*Data under study*.
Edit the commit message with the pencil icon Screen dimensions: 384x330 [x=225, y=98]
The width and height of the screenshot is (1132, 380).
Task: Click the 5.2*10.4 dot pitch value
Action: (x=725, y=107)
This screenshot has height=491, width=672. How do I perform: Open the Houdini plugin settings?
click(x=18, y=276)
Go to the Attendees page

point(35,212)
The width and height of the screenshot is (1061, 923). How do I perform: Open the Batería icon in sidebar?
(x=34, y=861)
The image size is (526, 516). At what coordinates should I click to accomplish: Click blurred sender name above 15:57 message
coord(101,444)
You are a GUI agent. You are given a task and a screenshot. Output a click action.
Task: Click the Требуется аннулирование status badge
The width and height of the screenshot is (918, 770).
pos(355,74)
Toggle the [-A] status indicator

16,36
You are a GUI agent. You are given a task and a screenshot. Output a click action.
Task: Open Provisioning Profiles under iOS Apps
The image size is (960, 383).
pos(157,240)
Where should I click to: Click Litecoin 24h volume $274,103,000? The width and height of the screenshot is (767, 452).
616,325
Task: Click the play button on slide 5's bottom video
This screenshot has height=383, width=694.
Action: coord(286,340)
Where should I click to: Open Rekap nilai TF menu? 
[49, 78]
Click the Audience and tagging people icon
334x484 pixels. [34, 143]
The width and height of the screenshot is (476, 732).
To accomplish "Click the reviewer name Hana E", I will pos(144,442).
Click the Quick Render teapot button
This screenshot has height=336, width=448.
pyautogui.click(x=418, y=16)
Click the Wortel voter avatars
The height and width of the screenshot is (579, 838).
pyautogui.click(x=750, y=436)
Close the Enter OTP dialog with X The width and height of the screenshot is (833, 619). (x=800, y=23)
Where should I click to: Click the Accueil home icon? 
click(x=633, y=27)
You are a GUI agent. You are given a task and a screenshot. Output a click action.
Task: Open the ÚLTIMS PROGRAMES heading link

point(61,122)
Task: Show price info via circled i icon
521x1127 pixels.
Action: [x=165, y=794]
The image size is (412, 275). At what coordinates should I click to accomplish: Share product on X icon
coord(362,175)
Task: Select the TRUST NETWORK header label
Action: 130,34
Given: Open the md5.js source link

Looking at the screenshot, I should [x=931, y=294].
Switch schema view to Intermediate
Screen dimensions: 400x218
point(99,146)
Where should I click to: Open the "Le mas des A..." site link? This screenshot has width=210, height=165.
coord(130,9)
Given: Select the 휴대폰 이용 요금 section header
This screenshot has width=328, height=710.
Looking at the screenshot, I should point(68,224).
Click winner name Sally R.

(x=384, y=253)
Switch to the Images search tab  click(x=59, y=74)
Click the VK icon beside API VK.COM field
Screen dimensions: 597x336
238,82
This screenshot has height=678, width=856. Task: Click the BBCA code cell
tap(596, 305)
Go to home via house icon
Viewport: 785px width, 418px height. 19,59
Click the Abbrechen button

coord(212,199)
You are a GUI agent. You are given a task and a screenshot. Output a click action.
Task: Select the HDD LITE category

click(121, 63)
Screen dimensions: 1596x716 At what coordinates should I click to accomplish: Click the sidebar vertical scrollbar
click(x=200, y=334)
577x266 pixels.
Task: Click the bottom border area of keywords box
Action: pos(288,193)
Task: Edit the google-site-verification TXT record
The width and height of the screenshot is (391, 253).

*Activity*.
Could you write the whole listing out again, line for line?

*Solution to this exercise*.
Edit the commit message with the pencil icon Screen dimensions: 384x330 [x=225, y=98]
The width and height of the screenshot is (1132, 380).
Task: Click the 5.2*10.4 dot pitch value
Action: (x=725, y=107)
This screenshot has height=491, width=672. How do I perform: Open the Houdini plugin settings?
click(x=18, y=276)
Go to the Attendees page

point(35,212)
The width and height of the screenshot is (1061, 923). How do I perform: Open the Batería icon in sidebar?
(x=34, y=861)
The image size is (526, 516). At what coordinates should I click to accomplish: Click blurred sender name above 15:57 message
coord(101,444)
You are a GUI agent. You are given a task and a screenshot. Output a click action.
Task: Click the Требуется аннулирование status badge
The width and height of the screenshot is (918, 770).
pos(355,74)
Toggle the [-A] status indicator

16,36
You are a GUI agent. You are given a task and a screenshot. Output a click action.
Task: Open Provisioning Profiles under iOS Apps
The image size is (960, 383).
pos(157,240)
Where should I click to: Click Litecoin 24h volume $274,103,000? The width and height of the screenshot is (767, 452).
616,325
Task: Click the play button on slide 5's bottom video
This screenshot has height=383, width=694.
Action: coord(286,340)
Where should I click to: Open Rekap nilai TF menu? 
[49, 78]
Click the Audience and tagging people icon
334x484 pixels. [34, 143]
The width and height of the screenshot is (476, 732).
To accomplish "Click the reviewer name Hana E", I will pos(144,442).
Click the Quick Render teapot button
This screenshot has height=336, width=448.
pyautogui.click(x=418, y=16)
Click the Wortel voter avatars
The height and width of the screenshot is (579, 838).
pyautogui.click(x=750, y=436)
Close the Enter OTP dialog with X The width and height of the screenshot is (833, 619). (x=800, y=23)
Where should I click to: Click the Accueil home icon? 
click(x=633, y=27)
You are a GUI agent. You are given a task and a screenshot. Output a click action.
Task: Open the ÚLTIMS PROGRAMES heading link

point(61,122)
Task: Show price info via circled i icon
521x1127 pixels.
Action: [x=165, y=794]
The image size is (412, 275). At what coordinates should I click to accomplish: Share product on X icon
coord(362,175)
Task: Select the TRUST NETWORK header label
Action: 130,34
Given: Open the md5.js source link

Looking at the screenshot, I should [x=931, y=294].
Switch schema view to Intermediate
Screen dimensions: 400x218
point(99,146)
Where should I click to: Open the "Le mas des A..." site link? This screenshot has width=210, height=165.
coord(130,9)
Given: Select the 휴대폰 이용 요금 section header
This screenshot has width=328, height=710.
Looking at the screenshot, I should point(68,224).
Click winner name Sally R.

(x=384, y=253)
Switch to the Images search tab  click(x=59, y=74)
Click the VK icon beside API VK.COM field
Screen dimensions: 597x336
238,82
This screenshot has height=678, width=856. Task: Click the BBCA code cell
tap(596, 305)
Go to home via house icon
Viewport: 785px width, 418px height. 19,59
Click the Abbrechen button

coord(212,199)
You are a GUI agent. You are given a task and a screenshot. Output a click action.
Task: Select the HDD LITE category

click(121, 63)
Screen dimensions: 1596x716 At what coordinates should I click to accomplish: Click the sidebar vertical scrollbar
click(x=200, y=334)
577x266 pixels.
Task: Click the bottom border area of keywords box
Action: pos(288,193)
Task: Edit the google-site-verification TXT record
The width and height of the screenshot is (391, 253).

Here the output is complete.